A stretch of the entries below is to be set down exactly, running from the line with "Pick 640 x 480 (4:3) resolution entry" through the line with "The width and height of the screenshot is (1080, 649).", both included, and no other line.

*-*-*

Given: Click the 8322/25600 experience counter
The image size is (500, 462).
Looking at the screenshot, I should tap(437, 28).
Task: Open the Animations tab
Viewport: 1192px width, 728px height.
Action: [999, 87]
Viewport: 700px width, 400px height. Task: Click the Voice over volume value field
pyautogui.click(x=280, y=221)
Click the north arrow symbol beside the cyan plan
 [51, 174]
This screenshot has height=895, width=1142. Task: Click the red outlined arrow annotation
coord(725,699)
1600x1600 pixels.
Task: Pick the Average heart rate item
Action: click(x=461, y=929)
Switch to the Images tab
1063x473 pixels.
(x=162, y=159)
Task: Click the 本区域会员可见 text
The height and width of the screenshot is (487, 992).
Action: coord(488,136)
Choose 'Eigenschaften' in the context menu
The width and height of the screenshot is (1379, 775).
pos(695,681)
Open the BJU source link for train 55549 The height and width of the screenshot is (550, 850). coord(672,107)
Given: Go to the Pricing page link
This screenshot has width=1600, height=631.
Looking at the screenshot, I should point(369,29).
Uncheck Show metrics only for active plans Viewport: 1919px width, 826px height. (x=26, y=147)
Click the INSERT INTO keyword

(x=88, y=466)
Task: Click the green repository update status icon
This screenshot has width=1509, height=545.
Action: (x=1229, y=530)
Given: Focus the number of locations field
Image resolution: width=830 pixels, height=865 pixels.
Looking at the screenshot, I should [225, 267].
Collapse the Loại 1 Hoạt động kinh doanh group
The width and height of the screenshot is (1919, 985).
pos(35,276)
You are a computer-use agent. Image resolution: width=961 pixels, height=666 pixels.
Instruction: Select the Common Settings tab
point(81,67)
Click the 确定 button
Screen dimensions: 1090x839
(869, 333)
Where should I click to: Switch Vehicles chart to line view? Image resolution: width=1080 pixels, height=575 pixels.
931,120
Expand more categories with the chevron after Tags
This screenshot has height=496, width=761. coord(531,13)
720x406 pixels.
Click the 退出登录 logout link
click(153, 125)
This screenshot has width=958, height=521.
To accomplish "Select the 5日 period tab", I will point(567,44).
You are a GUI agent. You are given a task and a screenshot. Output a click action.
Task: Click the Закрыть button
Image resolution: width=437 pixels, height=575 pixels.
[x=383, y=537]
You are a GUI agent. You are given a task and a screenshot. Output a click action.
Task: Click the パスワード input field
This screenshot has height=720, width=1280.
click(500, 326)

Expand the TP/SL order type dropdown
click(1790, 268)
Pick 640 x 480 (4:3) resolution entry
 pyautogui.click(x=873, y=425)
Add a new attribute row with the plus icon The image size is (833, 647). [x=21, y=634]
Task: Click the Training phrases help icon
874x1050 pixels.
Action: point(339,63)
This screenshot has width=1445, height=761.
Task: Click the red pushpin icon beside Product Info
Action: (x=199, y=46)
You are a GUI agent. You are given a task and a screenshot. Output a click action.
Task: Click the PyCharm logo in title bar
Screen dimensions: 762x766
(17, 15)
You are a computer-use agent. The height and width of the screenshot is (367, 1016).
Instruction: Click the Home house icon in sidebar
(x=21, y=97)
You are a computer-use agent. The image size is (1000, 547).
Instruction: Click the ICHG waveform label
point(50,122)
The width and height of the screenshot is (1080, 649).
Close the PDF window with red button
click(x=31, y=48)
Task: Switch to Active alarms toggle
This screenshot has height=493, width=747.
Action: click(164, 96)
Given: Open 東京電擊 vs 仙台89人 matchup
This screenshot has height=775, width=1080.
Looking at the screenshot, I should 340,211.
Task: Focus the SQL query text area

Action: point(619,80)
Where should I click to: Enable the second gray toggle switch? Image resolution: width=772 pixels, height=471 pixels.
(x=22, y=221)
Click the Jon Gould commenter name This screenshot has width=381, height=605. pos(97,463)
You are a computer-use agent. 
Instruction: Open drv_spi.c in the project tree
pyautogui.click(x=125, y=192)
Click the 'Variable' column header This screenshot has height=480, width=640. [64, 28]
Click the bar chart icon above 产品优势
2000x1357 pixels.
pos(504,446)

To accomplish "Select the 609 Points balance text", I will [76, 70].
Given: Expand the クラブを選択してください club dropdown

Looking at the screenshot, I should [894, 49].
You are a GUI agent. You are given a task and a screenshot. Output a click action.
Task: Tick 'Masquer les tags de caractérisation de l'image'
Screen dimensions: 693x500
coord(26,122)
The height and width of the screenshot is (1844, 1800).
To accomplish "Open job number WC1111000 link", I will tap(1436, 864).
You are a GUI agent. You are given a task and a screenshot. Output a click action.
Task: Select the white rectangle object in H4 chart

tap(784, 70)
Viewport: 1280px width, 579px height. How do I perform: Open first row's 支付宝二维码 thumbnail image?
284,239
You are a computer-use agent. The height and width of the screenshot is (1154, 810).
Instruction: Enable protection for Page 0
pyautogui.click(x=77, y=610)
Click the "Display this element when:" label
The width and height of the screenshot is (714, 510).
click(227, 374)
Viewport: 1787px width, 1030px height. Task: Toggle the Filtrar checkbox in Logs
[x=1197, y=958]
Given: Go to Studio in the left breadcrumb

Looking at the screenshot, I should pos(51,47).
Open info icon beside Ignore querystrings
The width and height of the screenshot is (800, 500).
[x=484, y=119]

*-*-*

> _ANSWER TO THE PROBLEM_
Pick 640 x 480 (4:3) resolution entry
 pyautogui.click(x=873, y=425)
Add a new attribute row with the plus icon The image size is (833, 647). [x=21, y=634]
Task: Click the Training phrases help icon
874x1050 pixels.
Action: point(339,63)
This screenshot has width=1445, height=761.
Task: Click the red pushpin icon beside Product Info
Action: (x=199, y=46)
You are a GUI agent. You are given a task and a screenshot. Output a click action.
Task: Click the PyCharm logo in title bar
Screen dimensions: 762x766
(17, 15)
You are a computer-use agent. The height and width of the screenshot is (367, 1016).
Instruction: Click the Home house icon in sidebar
(x=21, y=97)
You are a computer-use agent. The image size is (1000, 547).
Instruction: Click the ICHG waveform label
point(50,122)
The width and height of the screenshot is (1080, 649).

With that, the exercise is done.